(Records contained in a dataset)
------------------------------

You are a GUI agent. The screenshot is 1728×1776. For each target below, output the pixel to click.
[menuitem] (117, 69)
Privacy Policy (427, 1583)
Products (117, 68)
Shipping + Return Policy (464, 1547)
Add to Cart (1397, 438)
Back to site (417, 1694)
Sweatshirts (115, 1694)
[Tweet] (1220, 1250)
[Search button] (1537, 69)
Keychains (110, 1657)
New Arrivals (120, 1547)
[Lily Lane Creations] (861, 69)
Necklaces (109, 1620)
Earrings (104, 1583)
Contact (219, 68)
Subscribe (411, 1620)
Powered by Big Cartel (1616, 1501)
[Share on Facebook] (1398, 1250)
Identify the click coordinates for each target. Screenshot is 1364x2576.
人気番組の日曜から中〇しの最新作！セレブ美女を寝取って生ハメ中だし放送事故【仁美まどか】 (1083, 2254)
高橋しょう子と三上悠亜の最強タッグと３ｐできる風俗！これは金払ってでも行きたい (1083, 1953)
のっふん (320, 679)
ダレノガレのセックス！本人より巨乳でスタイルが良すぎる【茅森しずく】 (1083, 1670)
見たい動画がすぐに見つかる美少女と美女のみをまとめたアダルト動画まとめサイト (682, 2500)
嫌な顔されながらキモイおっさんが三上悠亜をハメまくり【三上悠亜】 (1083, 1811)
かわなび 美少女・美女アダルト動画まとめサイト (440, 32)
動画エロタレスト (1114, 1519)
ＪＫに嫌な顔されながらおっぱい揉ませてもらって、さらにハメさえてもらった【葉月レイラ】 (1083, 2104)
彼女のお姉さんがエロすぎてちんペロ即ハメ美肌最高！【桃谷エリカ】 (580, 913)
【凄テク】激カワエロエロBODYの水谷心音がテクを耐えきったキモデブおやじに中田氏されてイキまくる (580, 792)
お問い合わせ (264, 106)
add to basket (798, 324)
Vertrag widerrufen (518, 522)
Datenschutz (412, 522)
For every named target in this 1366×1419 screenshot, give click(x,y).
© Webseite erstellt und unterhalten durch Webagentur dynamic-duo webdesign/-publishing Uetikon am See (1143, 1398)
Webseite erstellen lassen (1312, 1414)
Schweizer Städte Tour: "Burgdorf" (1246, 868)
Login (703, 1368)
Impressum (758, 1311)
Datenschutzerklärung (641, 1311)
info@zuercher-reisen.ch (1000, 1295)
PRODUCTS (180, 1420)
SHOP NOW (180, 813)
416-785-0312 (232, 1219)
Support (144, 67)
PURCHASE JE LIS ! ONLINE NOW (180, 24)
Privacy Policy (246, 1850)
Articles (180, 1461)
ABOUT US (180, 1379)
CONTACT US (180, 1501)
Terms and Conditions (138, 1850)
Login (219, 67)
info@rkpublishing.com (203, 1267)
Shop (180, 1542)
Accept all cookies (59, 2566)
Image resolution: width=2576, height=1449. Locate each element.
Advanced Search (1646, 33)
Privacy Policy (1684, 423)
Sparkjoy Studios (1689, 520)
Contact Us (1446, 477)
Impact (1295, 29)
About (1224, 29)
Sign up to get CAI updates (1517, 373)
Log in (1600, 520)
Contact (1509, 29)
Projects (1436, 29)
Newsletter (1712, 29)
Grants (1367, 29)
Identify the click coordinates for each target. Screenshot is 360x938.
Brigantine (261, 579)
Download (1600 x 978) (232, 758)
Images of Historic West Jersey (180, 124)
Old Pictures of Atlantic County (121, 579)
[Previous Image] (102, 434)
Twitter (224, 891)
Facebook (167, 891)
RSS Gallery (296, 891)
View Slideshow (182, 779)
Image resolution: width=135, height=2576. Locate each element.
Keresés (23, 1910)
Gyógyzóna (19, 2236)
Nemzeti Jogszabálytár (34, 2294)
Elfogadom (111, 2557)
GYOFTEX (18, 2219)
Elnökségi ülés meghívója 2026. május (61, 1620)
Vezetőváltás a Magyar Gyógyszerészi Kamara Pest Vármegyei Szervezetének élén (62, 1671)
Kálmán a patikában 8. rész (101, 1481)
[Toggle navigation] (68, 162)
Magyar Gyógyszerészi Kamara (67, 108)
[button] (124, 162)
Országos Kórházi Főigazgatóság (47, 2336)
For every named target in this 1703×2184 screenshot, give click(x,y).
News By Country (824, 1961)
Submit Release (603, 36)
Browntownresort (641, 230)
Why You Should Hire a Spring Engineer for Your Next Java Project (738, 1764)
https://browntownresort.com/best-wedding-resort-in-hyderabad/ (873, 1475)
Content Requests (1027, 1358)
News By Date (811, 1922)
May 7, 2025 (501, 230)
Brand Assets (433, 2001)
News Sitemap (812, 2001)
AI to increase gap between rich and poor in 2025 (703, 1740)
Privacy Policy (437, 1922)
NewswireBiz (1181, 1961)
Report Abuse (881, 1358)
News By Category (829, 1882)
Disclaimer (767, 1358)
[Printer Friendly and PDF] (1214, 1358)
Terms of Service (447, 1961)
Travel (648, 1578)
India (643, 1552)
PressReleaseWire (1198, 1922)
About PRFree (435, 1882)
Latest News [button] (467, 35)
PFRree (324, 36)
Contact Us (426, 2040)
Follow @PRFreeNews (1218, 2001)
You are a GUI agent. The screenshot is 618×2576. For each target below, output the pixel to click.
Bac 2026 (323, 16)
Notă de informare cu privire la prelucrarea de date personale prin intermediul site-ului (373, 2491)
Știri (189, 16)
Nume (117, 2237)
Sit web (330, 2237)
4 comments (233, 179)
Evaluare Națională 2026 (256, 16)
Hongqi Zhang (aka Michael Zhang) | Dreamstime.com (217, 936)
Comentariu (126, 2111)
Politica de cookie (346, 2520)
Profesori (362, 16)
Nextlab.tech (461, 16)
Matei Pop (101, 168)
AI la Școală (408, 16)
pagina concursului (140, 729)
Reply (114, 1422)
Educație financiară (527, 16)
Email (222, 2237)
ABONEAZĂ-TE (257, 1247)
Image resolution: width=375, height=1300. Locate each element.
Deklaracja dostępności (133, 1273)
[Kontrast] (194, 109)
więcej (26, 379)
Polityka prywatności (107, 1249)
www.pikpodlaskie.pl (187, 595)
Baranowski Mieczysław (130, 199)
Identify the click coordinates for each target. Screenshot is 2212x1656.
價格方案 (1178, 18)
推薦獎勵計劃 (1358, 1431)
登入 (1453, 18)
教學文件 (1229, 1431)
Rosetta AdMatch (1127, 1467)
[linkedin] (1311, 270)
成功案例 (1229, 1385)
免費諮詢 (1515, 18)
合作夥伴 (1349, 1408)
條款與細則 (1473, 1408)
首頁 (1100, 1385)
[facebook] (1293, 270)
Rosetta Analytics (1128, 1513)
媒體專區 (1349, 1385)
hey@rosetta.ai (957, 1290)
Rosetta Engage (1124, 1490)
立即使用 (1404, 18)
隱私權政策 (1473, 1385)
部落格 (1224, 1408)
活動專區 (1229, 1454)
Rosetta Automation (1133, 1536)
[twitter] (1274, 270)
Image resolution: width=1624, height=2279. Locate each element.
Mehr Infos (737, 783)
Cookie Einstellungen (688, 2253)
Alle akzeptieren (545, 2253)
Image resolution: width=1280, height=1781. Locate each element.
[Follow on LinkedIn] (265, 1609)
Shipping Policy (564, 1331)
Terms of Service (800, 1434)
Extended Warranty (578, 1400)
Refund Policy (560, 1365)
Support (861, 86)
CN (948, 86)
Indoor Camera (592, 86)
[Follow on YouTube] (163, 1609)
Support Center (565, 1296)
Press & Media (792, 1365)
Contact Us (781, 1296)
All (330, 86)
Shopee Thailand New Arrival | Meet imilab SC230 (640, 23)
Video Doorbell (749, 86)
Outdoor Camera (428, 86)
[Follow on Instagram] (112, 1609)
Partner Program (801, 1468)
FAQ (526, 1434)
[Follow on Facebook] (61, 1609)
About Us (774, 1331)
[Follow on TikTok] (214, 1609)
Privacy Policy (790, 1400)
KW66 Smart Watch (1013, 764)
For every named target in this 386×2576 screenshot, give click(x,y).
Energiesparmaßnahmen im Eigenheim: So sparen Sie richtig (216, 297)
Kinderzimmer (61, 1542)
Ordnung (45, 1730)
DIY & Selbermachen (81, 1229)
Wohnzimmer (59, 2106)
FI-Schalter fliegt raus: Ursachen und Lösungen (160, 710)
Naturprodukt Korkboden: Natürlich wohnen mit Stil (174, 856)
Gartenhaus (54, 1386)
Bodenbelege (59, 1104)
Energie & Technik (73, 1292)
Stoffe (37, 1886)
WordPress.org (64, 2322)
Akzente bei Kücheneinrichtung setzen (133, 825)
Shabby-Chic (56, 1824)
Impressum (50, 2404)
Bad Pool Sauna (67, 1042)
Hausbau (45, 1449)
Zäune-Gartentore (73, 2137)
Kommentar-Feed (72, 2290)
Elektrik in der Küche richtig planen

------------------------------

EXERCISE DETAILS
The answer must consist of every line in the records above that contains the word "below".

RESPONSE TO THE EXERCISE
You are a GUI agent. The screenshot is 1728×1776. For each target below, output the pixel to click.
You are a GUI agent. The screenshot is 618×2576. For each target below, output the pixel to click.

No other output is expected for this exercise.